> _Work instruction A_: Copy verbatim the passage of the minicomics post from "logo-imageI’ve been meaning" to "around back then.".
> _Work instruction B_: According to the minicomics post, how many copies is each title in Sparkplug's Mini Series limited to?

> _Text block_:
┌────────

Rob Kirby just released his fourth annual list of top minicomics of 2014. It’s funny: the number one thing I follow, study, or know anything about is minicomics. But most of this list was unfamiliar to me. There’s a big world of small comics out there!

For example, I just discovered that Sparkplug launched their Mini Series, a new line of minicomics. The line will spotlight new and under-appreciated authors, and each titles is limited to a print run of 500. The first in the series,  Hungry Summer by Asher Z. Craw, made Rob’s 2014 list.


I hate to toot my own horn but…toot toot! Limp Wrist by Scout Wolfcave and Penina Gal, published by my own Paper Rocket Minicomics, also made the list. You can buy it in the Tiny Report shop. I must admit, I proud of that little book.


Festival Season and Jon Chad’s Minicomic Minute

logo-imageI’ve been meaning to write about Festival Season for a while now. It appeared on the scene this year and is devoted to self-published and micro-published comics, and the events and festivals that celebrate them. It was created and lovingly designed by Kenan Rubenstein. The articles are top-notch. I look at Festival Season and I know what it is to be an amateur blogger! Truth is, I might not have started The Tiny Report if Festival Season was around back then.


My favorite feature is Minicomic Minute by Jon Chad. Minicomic Minute offers short video reviews of minicomics, with a spotlight on production. Being a teacher of design and production at The Center for Cartoon Studies (which, in my opinion, has the most robust curriculum when it comes to handmade comics) Jon is perfectly suited to the task.

I worked with Jon at CCS, and when it comes to minicomic production our brains work in very similar ways. The production of his books is often conceptual and labor intensive, veering close (and sometimes landing comfortably in) the realm of book art.  In my opinion, you couldn’t find a better teacher on this subject.

Applications for MoCCA Fest 2015 Close After Friday

Time is running out! You have two days to submit your application for MoCCA Arts Festival 2015. At this point, I recommend faxing your application or scanning it and emailing it to (The MoCCA Fest is the only convention I’ve applied to in the last year that still required I put pen to paper.)

└────────

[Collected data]

┌────────

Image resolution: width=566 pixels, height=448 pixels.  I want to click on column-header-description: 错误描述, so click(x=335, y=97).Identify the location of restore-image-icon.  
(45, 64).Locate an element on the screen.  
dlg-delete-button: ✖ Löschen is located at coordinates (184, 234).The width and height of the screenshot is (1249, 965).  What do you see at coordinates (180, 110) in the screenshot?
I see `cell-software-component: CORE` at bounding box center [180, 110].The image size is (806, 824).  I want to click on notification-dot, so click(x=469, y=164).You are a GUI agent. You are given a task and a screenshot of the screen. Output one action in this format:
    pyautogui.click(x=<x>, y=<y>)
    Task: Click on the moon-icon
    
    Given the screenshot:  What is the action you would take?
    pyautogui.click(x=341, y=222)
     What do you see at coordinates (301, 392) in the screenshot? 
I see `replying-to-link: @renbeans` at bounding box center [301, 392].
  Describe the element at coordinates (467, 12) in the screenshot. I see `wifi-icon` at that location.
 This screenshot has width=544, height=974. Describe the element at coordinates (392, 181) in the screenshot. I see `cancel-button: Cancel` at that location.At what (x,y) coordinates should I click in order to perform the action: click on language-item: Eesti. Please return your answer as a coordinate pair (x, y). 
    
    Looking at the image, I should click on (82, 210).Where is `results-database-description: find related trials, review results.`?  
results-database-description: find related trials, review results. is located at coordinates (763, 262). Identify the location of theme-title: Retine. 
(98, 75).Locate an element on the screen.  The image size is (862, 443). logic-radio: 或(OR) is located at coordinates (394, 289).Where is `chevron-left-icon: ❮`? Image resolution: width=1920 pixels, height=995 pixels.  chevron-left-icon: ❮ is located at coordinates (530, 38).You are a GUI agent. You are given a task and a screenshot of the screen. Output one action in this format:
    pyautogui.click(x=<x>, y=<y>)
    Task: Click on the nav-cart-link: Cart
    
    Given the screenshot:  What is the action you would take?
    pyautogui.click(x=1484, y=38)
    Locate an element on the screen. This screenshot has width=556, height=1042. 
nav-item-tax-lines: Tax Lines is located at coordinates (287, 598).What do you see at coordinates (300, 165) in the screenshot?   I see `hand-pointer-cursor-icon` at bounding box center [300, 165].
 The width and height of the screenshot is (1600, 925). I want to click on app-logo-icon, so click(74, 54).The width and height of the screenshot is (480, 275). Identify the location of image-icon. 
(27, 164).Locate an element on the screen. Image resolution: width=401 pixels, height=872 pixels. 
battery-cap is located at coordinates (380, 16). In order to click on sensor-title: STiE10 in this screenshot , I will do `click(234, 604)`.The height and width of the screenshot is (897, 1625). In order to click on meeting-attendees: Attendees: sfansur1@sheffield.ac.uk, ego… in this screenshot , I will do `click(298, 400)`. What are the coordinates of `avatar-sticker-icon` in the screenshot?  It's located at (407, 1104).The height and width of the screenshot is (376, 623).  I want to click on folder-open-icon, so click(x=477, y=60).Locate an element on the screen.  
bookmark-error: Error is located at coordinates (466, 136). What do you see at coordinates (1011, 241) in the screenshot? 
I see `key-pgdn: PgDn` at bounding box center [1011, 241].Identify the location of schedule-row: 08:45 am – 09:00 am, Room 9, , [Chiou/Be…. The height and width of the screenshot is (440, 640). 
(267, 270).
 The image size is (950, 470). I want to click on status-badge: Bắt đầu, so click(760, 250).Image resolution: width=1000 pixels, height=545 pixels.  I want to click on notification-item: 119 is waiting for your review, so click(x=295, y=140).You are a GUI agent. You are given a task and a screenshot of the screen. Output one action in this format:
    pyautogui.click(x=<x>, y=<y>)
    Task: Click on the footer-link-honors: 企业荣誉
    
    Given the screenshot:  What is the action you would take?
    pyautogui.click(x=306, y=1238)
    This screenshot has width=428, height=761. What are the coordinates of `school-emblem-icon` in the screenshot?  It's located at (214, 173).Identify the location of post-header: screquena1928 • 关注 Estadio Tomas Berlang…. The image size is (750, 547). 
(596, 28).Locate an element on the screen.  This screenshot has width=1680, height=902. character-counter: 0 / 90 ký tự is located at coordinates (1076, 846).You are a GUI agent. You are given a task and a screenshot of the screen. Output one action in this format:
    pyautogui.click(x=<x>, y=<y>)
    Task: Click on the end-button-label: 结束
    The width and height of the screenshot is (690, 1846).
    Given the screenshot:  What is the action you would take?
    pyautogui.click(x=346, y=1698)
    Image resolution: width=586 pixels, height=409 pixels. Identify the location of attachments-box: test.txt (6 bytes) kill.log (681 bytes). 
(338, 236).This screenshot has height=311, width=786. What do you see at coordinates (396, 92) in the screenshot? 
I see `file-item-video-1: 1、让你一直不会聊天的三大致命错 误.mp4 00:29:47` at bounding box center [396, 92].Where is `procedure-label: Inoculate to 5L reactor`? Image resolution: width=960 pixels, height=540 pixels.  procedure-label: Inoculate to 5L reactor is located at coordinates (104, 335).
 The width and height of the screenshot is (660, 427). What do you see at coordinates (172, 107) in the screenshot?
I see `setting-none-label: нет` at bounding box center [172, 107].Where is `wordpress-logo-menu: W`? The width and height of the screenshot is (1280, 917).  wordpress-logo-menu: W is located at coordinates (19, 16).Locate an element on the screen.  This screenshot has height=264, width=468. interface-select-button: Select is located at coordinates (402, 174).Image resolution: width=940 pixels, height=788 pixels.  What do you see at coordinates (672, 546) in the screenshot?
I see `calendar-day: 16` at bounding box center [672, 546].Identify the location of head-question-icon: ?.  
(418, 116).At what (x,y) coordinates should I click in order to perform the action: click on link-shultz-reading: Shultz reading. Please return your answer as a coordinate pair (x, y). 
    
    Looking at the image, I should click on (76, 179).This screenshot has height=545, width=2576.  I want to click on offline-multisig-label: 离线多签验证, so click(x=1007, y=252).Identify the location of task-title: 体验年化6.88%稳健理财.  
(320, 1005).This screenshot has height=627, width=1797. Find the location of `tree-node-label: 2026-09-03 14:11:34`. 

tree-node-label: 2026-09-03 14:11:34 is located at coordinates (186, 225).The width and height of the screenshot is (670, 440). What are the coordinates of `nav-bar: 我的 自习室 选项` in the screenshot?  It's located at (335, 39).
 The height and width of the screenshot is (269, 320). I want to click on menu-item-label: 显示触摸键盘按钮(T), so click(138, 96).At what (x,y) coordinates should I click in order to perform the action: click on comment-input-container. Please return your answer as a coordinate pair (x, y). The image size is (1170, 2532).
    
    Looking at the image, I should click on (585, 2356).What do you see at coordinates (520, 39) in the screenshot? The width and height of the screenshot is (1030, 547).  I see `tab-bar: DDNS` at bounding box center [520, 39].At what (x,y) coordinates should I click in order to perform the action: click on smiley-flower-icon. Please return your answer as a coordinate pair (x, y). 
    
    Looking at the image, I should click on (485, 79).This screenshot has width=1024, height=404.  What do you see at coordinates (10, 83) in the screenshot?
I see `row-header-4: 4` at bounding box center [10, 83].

└────────

> _Answer space A_:
logo-imageI’ve been meaning to write about Festival Season for a while now. It appeared on the scene this year and is devoted to self-published and micro-published comics, and the events and festivals that celebrate them. It was created and lovingly designed by Kenan Rubenstein. The articles are top-notch. I look at Festival Season and I know what it is to be an amateur blogger! Truth is, I might not have started The Tiny Report if Festival Season was around back then.

> _Answer space B_: Each title is limited to a print run of 500.